The validation of the models has been done by comparisons with discrete event simulations. The number of input ports N is set to 8 and a is set to 5. The mean response time are expressed in number of clock time periods. For the optimized polling mechanism we obtained the following results. R curves correspond to the mean response time in the symmetric traffic case, R-(resp. R+) to the lower bound (resp. upper bound). SIMUL results were obtained using discrete event simulations. The results are depicted as a function of the input load.

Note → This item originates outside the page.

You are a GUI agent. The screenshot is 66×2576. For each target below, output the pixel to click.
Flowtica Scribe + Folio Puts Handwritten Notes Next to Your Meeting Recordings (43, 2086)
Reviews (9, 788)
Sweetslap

Figure 2. Mean Response Time first input port
It is shown that the model leads to a good estimation of the mean response time. The difference between simulation results and the lower bound is about 1% to 2%. The upper bound is also really good, the difference is about 5%. When parameter a is equal to 5, the ATM-like solution is not stable for the first input queue. For instance, with an input load equal to 0.1, the mean response time of the first queue is equal to 5 clock time periods with the optimized polling, to 20 for the classical polling; For the other ports, we obtained a mean response time equal to 4 with the optimized polling, 9 with the classical polling and 17 for the ATM-like polling. Other results are presented in [1] .
Conclusion
A new buffer dumping management mechanism for high speed routers has been proposed. It consists on allowing the polling process to ignore empty buffers This mechanism improves the global performance of the system. Prospective works deal with the comparison with other polling techniques and the evaluation of the packet loss probability.